# WORK ITEM
From the line containing "The height and width of the screenshot is (541, 447)." through the last line of the entries below, transcribe each line exactly, excluding any picture.
### THE RECORDS
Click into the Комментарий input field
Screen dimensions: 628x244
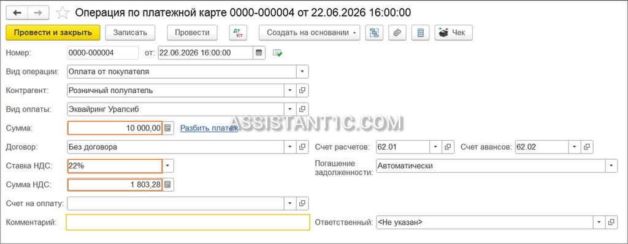click(x=188, y=222)
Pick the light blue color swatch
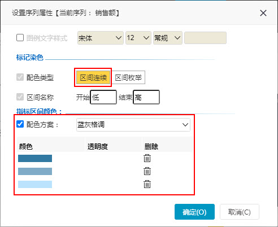The width and height of the screenshot is (278, 227). pos(35,184)
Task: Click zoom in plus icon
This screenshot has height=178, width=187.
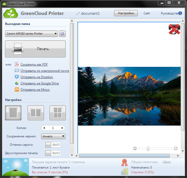Action: 176,148

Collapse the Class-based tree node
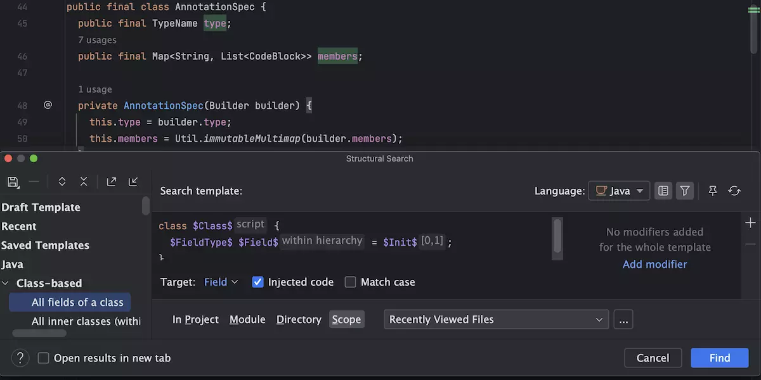[x=6, y=283]
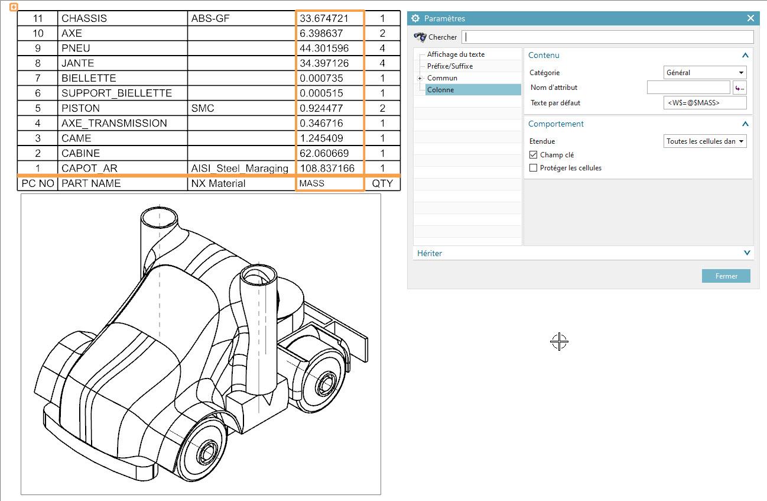Image resolution: width=767 pixels, height=501 pixels.
Task: Uncheck the Champ clé checkbox
Action: pos(534,155)
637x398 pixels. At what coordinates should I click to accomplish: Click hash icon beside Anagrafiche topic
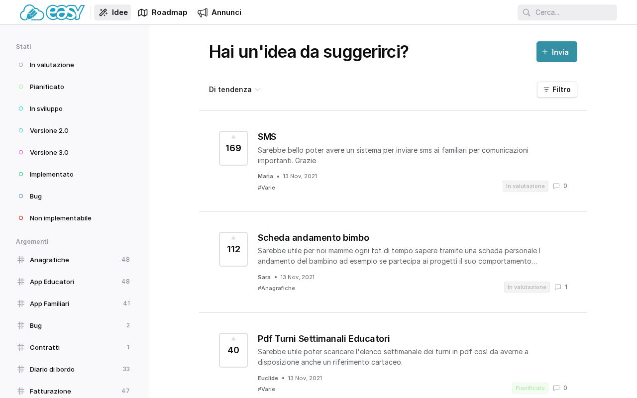tap(21, 260)
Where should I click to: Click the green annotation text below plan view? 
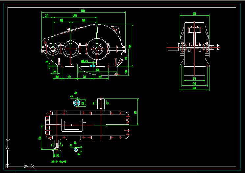tap(59, 162)
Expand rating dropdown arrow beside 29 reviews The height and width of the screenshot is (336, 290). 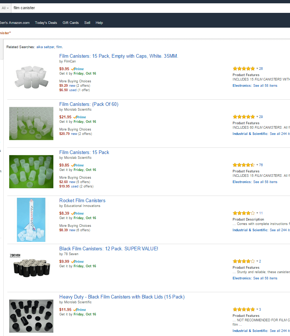click(257, 117)
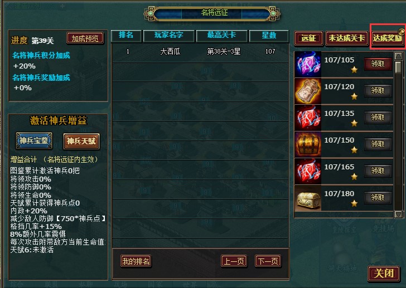Claim the 107/105 reward with 领取

378,64
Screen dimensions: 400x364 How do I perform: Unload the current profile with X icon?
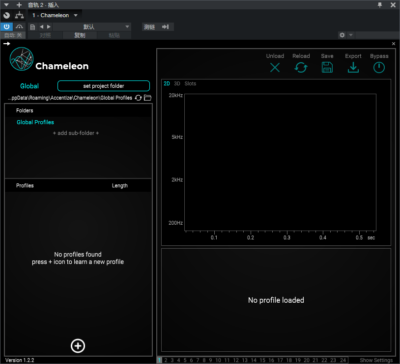pos(275,68)
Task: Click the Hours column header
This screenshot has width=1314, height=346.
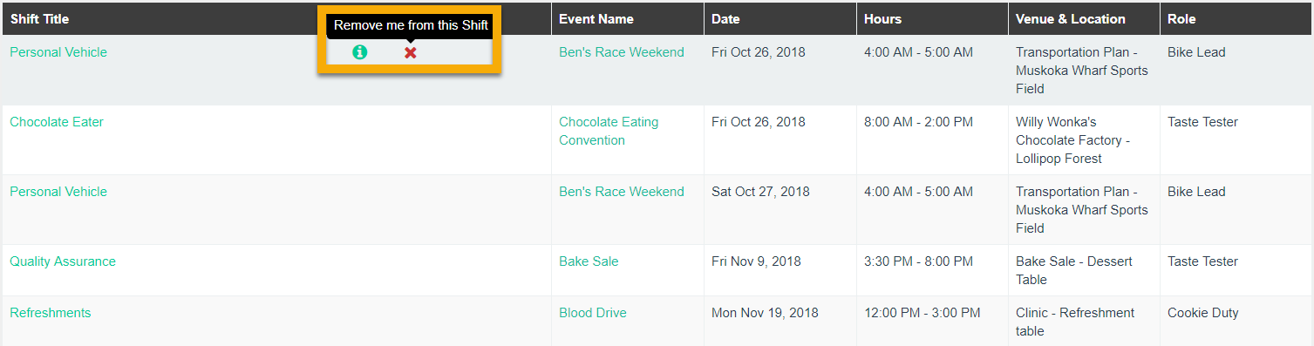Action: (882, 18)
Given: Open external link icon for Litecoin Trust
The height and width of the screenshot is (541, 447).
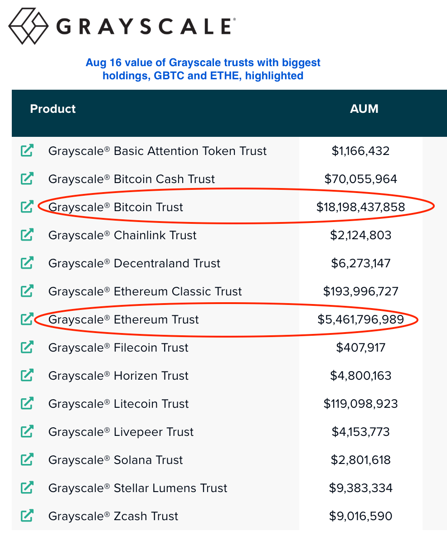Looking at the screenshot, I should pos(27,404).
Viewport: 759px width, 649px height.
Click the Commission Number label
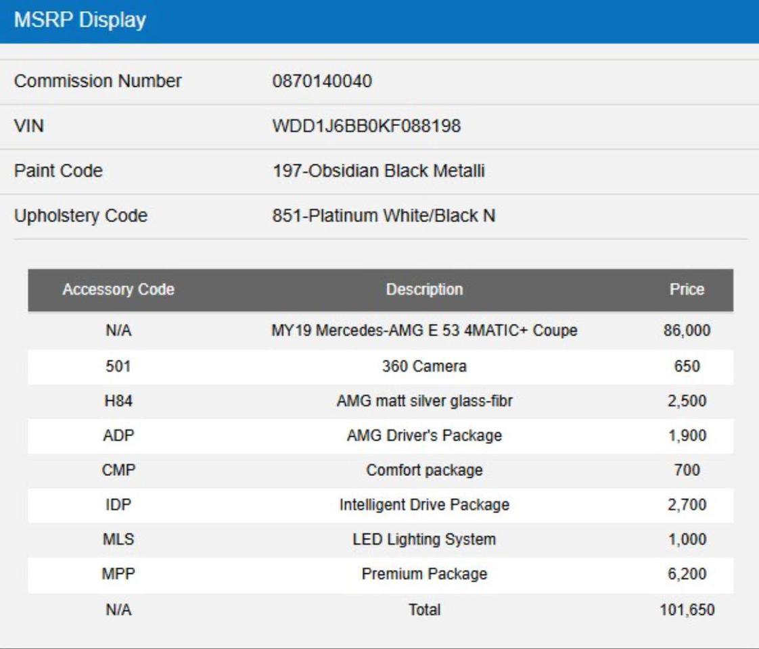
######
# YOUR RESPONSE
The height and width of the screenshot is (541, 447).
Looking at the screenshot, I should pos(27,404).
Viewport: 759px width, 649px height.
Click the Commission Number label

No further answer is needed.